Denn wie schon Panasonics Ökostadt zeigt, gibt es ohne ein Heer von großen Akkus keine smarte Stadt. Sie müssen den Öko-Strom zwischenspeichern, da die Produktion von Sonnen- und Windkraftwerke stark schwankt. Rechner leiten den Stromfluss so, dass das ganze System im Lot bleibt.

Daimler-Partner Nissan geht sogar einen Schritt weiter. Ab Anfang 2012 wird er ein solches System in Japan verkaufen. Auf der Ceatec, der größten Elektronikmesse Asiens, stellte Nissan sogar seine eigene Vision vom Zukunftshaus vor: eine weiße achteckige Wabe auf Stelzen, unter der Nissan Elektroauto Leaf parkt.

Solarzellen auf dem Hausdach produzieren Strom, der in den Autoakkus gespeichert wird. Zwei Tage lang soll die 24-Kilowattstunden-Batterie das Haus mit Strom versorgen können.Und damit das Licht nicht ausgeht, wenn Papi oder Mami wegfahren, hat Nissan dem Haus auch noch eine Brennstoffzelle spendiert.

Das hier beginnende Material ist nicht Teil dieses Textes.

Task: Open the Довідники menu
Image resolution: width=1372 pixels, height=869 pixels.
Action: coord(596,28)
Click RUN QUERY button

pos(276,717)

Noch handelt es sich nur um einen Prototyp. Aber Nissan hat sich sicherheitshalber schon darauf vorbereitet, im Zeitalter "smarter" Systeme auch zum Hausanbieter werden zu können. Das "Nissan Smart House 2012" erfüllt schon jetzt Japans Bauvorschriften. Wer will es haben? Bei Nissan heißt es: "Wir können es jederzeit bauen".